Taguchi-based and machine learning optimization of methylene blue removal and antioxidant activity of <i>Lavandula stoechas</i> L. biomass


Dogruer S., Zeren Akbulut M. G., AVCI AZKESKİN S., IŞIK B.

INTERNATIONAL JOURNAL OF ENVIRONMENTAL SCIENCE AND TECHNOLOGY, cilt.23, sa.5, 2026 (SCI-Expanded, Scopus) identifier identifier

Özet

This study utilized natural and economical biomass of Lavandula stoechas L. to eliminate methylene blue dye from water and investigate its ability to be an antioxidant source within a zero-waste framework. A Taguchi design of experiments (L25) was used to evaluate the impacts of four factors: beginning concentration (10-50 mg/L), adsorbent dosage (0.01-0.15 g/50 mL), contact time (0-150 min), and pH (2-12), across four distinct levels. Machine learning models were integrated after the Taguchi analysis to validate the robustness of the optimal parameter combination, predict adsorption efficiency under different experimental conditions, and quantitatively assess the relative importance of process variables. The machine learning results supported the Taguchi and ANOVA findings by confirming the dominant influence of pH and adsorbent dosage on adsorption performance.
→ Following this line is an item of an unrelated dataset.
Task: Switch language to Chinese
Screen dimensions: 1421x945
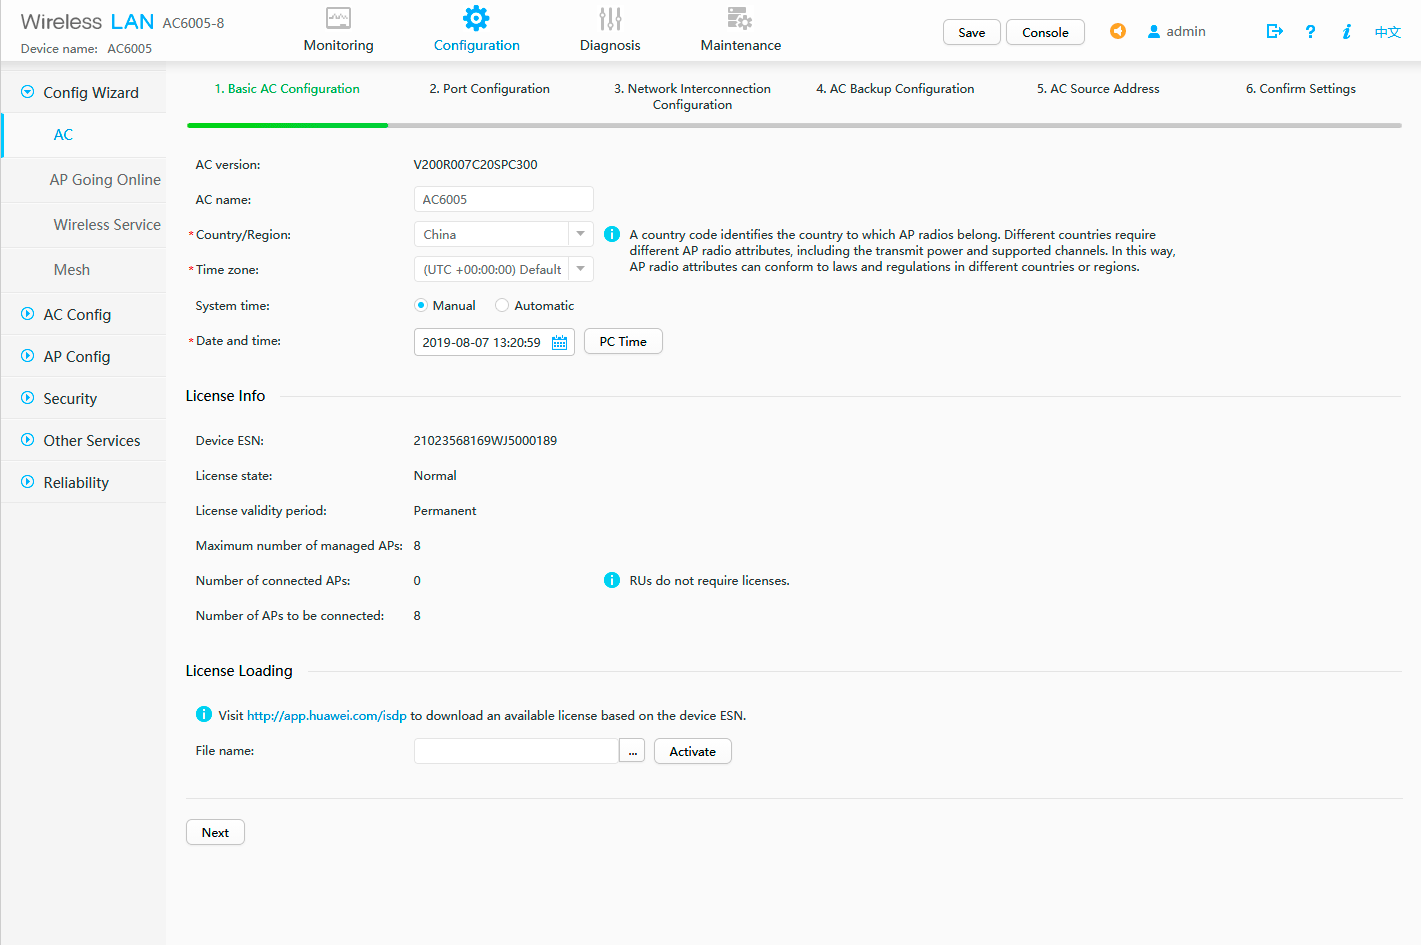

The adsorption raw data were analyzed using non-linear Langmuir, Freundlich, Dubinin-Radushkevich, Temkin, and Sips isotherm models. The maximum adsorption capacities were determined to be 49.09 mg/g and 47.88 mg/g, respectively, based on the Langmuir and Sips isotherms. The study concluded that the adsorption kinetics adhered to the pseudo-second order kinetic model, and that many mechanisms, including intraparticle and film diffusion, were significant in the adsorption as per the Weber Morris and Boyd models. Reusability experiments demonstrated that L. stoechas L. biomass yielded highly successful results for a maximum of five cycles. All findings demonstrated that L. stoechas L. biomass, regarded as a zero-waste biomass, serves as a promising and eco-friendly adsorbent for the elimination of cationic MB dye.